Kenya Airways’ employees are set to endure a pay freeze in the next couple of years if their employer accepts the stringent conditions that one of the major shareholders KLM wants meeting before it can inject fresh capital into the ailing business.
The Dutch carrier has sought KQ’s commitment that it will keep employee costs in check as a condition for the release of Sh2.5 billion in capital contribution.
KLM has committed to inject a total of Sh7.9 billion into KQ as part of the ongoing restructuring, which will see its stake in the business drop to 13.7 per cent from current 26.7 per cent.
KLM’s demand is contained in a circular KQ has sent to its shareholders explaining the ongoing restructuring that will also see the Treasury and 11 local banks convert Sh50.2 billion of debt into equity.
The circular says KLM will either before completion of the restructuring or soon thereafter — but prior to the making of the open offer — (inject) Sh2.5 billion less certain cash advances made under the joint venture agreement.
“This is subject to certain conditions, including… agreeing to maintain staff costs at the current levels adjusted for inflation with any other increases subject to commensurate productivity improvements,” says the circular.

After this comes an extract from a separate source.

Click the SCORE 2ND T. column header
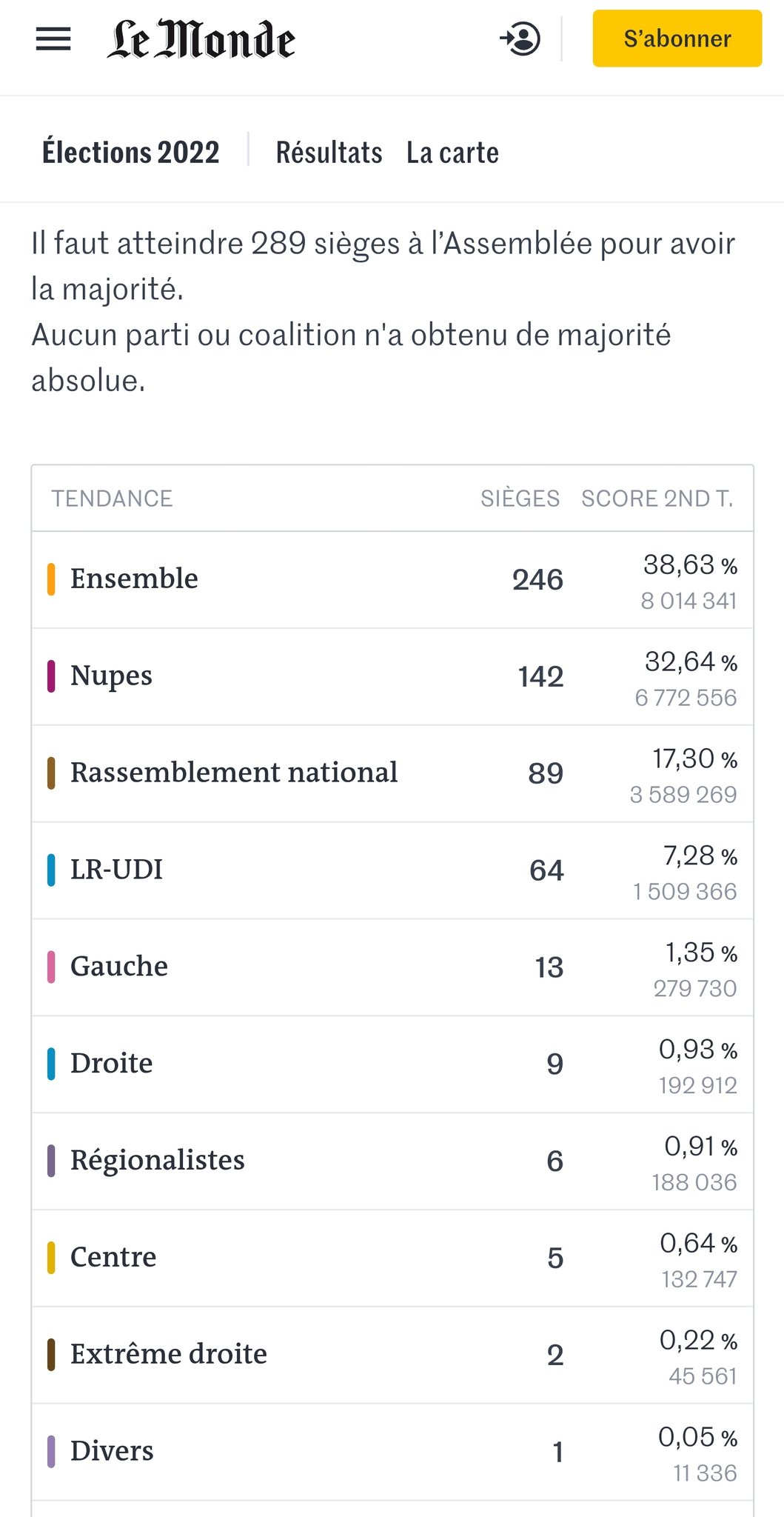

KLM also says it will only wire the funds to KQ after interrogating the revised lease agreements for its Boeing 777-300 fleet to confirm if the new concessions are sustainable.
KQ’s wage bill stood at Sh15.7 billion as of March 2016, having dropped by eight per cent from the previous year’s Sh16.96 billion on cost-cutting measures, a trend KLM would like maintained in exchange for their monetary support.
The national carrier closed the year to March 2017 with lower staff expenses after exiting 288 of them through retrenchment and natural attrition, leaving the employee count at 3,582.
Two years ago, the airline entered into performance contracts with its cabin crew.
But pilots, who have been accused of not putting in the hours commensurate to their pay, have been hostile to a similar arrangement.
“KLM simply wants the company to demonstrate efforts to ensure that staff costs keep pace with KQ’s performance. Their demand is not unreasonable,” Mbuvi Ngunze, KQ’s restructuring adviser and former CEO, said in an interview.
Moss Ndiema, the secretary-general of a workers’ lobby which lists 2,500 KQ staff as members, says they will seeking “reasonable increments” this year to cater for inflation and performance.
The Kenya Aviation Workers Union (Kawu) expects to commence negotiations to amend their collective bargaining agreement (CBA) with the KQ management soon.
Late last year, KQ engaged Kawu seeking to freeze annual increments for a period of two years, a move they said would “cut costs and increase revenue” for the cash-strapped airline”.
“We are alive to the financial realities of the airline and we shall engage management from that point. However, our members still need to be cushioned from inflation and rewarded for performance,” Mr Ndiema said in an interview.